本年十一月三日は市制施行二十周年にあたっており、多彩な記念行事が予定されている。この越谷市誕生までの経過はいうまでもなく明治二十二年の町村制によって、それまでの二町四八ヵ村(川柳村を除く)が二町八ヵ村に統合され、さらに昭和二十九年町村合併促進法により二町八ヵ村が合体して新越谷町が構成された。次いで同三十年八月に草加町に合併した川柳村のうち伊原・麦塚などが境界を変更し同年十一月三日越谷町に合体した。続いて市制に関する臨時措置法の適用をうけて越谷町が市制を施行したのは同三十三年十一月三日のことであった。
もとより市町村は、完全な自治機能を認められた地方公共団体の一つであるが、このうち市となる要件は、地方自治法では、人口五万以上、その中心となる市街地の戸数が全体の六割以上、及び商工業その他都市的業態に従事する者が六割以上を必要とする、と規定している。しかし市の性格やその機能は、県などからの事務配分に特別な取扱いが認められているものの本質的には町村と変らない。
ところで埼玉県でもっとも早く市制を施行したのは川越市で大正十一年、次が熊谷市と川口市でともに昭和八年、次いで浦和市が同九年、大宮市が同十五年、行田市が二十四年、秩父市と所沢市が二十五年と続き、その他は時限立法の特例法が設けられた町村合併後の昭和二十九年からで、越谷市は埼玉県で二二番目、全国では五四三番目の市制施行であった。
ちなみに当時の各市の人口は、大宮・浦和の一四万人台、川口の一三万人台を筆頭に、岩槻の三万四千人台、春日部・草加の三万二千人台、鴻巣・狭山の三万一千人台とそのひらきは大きかったが、越谷市は四万六二六九人、人口では県内で一〇番目に位置する市であった。
こうして越谷は市制を施行したが、その市政に対する市民の当時の見解はどうであったろうか。市役所が昭和三十四年、管内中学校生徒の父兄を対象に世論調査を実施したが、その時の主な回答をみると次の通りである。

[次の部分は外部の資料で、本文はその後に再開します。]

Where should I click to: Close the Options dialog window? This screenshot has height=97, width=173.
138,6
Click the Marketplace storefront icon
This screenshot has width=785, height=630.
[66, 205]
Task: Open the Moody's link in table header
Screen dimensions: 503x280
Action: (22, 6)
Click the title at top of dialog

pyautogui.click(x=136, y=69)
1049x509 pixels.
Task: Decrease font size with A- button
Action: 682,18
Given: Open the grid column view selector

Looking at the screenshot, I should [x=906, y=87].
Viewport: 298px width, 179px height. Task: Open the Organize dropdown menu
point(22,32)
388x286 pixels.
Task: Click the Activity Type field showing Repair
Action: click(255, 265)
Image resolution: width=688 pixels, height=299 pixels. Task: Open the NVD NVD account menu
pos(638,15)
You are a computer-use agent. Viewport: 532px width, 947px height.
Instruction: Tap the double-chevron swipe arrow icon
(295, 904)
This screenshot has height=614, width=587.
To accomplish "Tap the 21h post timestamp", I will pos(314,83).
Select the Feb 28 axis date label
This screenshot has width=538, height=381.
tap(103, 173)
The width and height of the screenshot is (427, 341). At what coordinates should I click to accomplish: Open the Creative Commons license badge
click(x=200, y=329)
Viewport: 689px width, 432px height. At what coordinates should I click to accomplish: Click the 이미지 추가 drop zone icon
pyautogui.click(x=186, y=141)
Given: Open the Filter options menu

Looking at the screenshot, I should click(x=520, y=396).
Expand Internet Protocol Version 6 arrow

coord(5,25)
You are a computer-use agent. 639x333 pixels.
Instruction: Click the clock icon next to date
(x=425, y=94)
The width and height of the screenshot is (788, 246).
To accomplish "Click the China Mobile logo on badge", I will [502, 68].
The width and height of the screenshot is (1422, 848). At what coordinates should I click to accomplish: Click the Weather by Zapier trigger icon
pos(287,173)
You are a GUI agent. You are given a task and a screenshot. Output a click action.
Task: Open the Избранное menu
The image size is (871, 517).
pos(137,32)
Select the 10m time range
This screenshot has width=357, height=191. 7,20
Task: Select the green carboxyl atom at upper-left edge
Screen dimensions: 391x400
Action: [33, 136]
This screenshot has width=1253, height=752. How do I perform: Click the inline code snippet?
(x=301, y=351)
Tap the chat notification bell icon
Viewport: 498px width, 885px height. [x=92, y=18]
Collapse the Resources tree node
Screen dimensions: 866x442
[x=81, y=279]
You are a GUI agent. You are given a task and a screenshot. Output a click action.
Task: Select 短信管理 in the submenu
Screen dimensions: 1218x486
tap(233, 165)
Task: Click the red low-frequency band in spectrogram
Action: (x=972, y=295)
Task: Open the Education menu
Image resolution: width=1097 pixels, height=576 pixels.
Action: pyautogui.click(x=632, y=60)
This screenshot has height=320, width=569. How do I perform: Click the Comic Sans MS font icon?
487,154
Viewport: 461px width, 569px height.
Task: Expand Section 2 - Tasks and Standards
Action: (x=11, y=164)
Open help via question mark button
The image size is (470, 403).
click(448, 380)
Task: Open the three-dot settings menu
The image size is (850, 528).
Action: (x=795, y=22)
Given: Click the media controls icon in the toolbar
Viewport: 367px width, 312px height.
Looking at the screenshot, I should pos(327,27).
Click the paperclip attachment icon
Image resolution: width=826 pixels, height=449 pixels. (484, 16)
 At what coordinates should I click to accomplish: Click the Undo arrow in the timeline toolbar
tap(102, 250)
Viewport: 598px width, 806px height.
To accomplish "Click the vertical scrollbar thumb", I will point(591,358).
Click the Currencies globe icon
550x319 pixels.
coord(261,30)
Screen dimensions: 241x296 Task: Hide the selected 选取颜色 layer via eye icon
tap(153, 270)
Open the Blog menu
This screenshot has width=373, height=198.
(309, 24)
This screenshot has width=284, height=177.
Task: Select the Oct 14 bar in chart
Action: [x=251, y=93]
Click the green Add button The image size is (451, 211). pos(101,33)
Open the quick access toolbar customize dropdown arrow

まず「市役所の職員」についての項目では、旧村時代よりは民主的で親切な感じ、窓口も便利であると好感を示した人もいた反面、昔の地主のだんなぶりをする人もまだいる、また職員が多いのに驚いた、多大な人件費を使って徴税だけをするなら支所を廃止したらよいと答えた人もいた。「教育関係」では、青少年の不良化防止をはじめ、高等学校の新設、教育施設の拡充などの要望が多かったが、なかには学校の増設もよいが、教育内容を考慮してほしい、今の学校は野球ばかり教育している、また農繁期には学童の欠席を認めてほしいなどというものもあった。
「産業建設関係」では、道路や橋梁の改修、用排水路や下水道の工事促進を訴えたものが多かったが、道路の砂利配給が不公平である、市長や課長は各地域をみて廻る必要があると苦言をのべるものもいた。とくに当時盛んであった工場誘致運動に関しては、積極的に工場誘致を進め市税を下げるべきである、秩父市のように人里離れた山奥に近代的な都市がある、私は東京に近い越谷がいかにおくれた土地であるかを痛感している一人である、という意見をのべる人もいた反面、市は農地をつぶすことに積極的であるが、農地がつぶれて泣くのは農民である、農民も市民の一人である、と都市化に反対する答えもあった。その他市民税が高い、水道が入ってからサラシ粉臭くなり、ウマイ水や茶が飲めなくなった等々数多くあるが紙面の都合で省略したい。
あれから二十年、越谷は大きく変貌したが、将来越谷をどのような町にするか、これからの青年都市であるだけに限りない可能性を秘めているのである。たとえば、商業都市、公園都市、学園都市など、夢はつきない。